This type of structured deposition has been recorded at a slightly later Iron Age site in St Anne’s Road (later the site of a Saxon Cemetery) where grain storage pits were then filled with querns, ploughing and reaping tools, and charred spelt wheat grains at the end of the grain processing season.

Briquetage and Breakages
 

The term briquetage is used to describe the clay containers, supports and pedestals used in the saltworking process. There were not many complete containers found at Pocock’s Field but instead, an extraordinary amount of pottery that showed signs of being in a saltwater environment. Fragments of over 16000 vessels were uncovered, all dating to the early – middle Iron Age, when saltworking was the main activity on site and most measured between 15 and 24cm in diameter. One of the explanations for the significant amount of pottery uncovered is that these pots were used in the later stages of salt production and had to be broken to release the finished salt cakes.

There are some similarities between the salt affected pottery from Pocock’s Field and the pottery discovered at the pottery production site in Green Street Drove (now Filching Road area) suggesting that the pottery at Pocock’s was made there or reused for saltworking.

Iron Age Pot from Holloway Route.jpg
Artist Interpretation of the Roman farm

A Farmstead for the Villa?

As saltworking slowed, likely moved elsewhere due to a change in environment of perhaps more trade from different communities, the people occupying the Pocock’s Field area were involved in another specialised skill – crop processing and storage.
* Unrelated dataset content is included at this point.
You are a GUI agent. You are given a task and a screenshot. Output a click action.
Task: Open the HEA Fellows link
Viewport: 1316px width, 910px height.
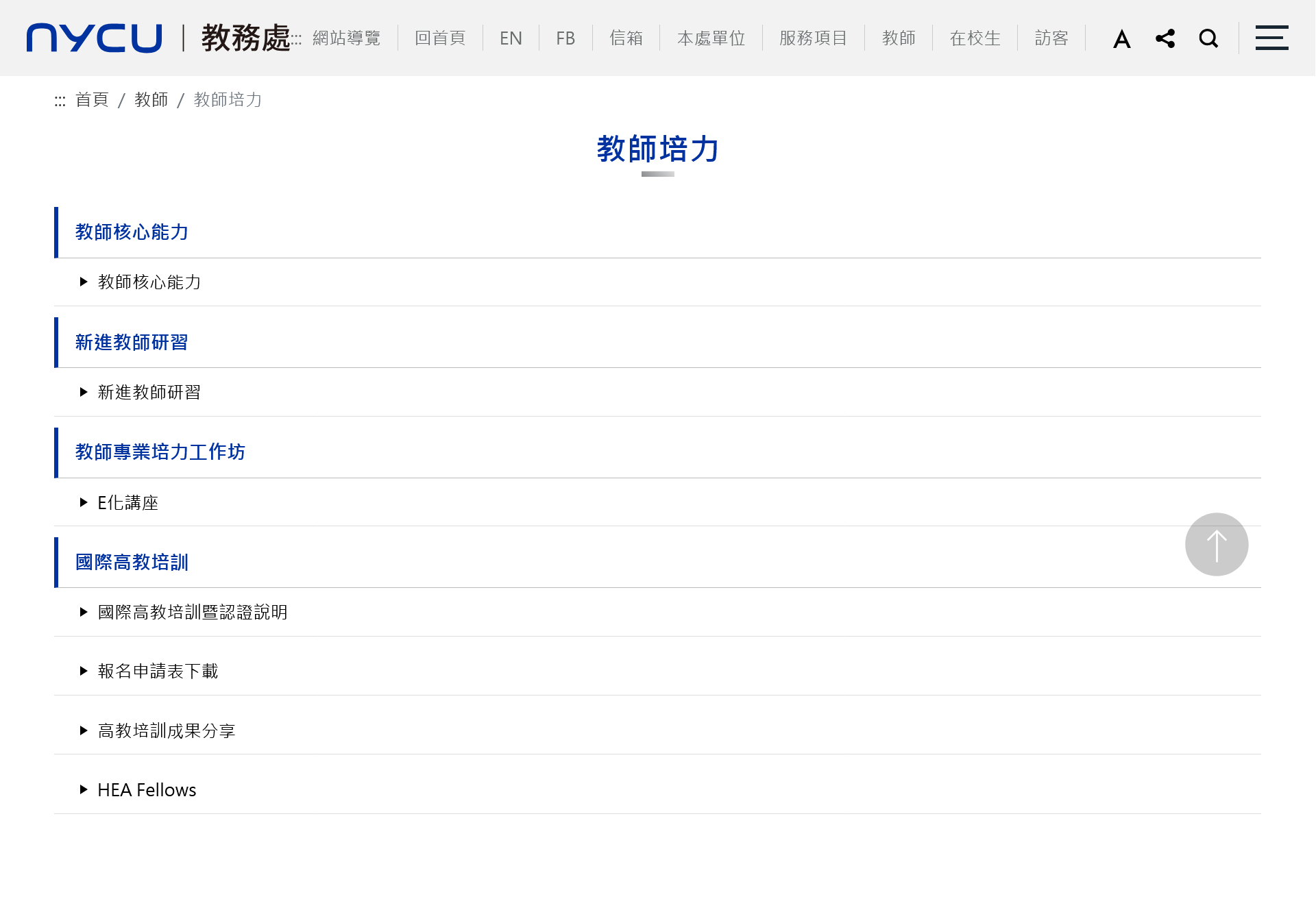click(x=147, y=790)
This increased in the Roman period and the area was likely to have been part of a larger villa estate with the main villa building to the north (where Eastbourne General District Hospital is today.) This Roman community would have grown wheat and barley, harvested then used the threshing floor to separate the cereal from the straw, used their corn drying oven to dry wheat prior to milling or to dry grain for use in malting.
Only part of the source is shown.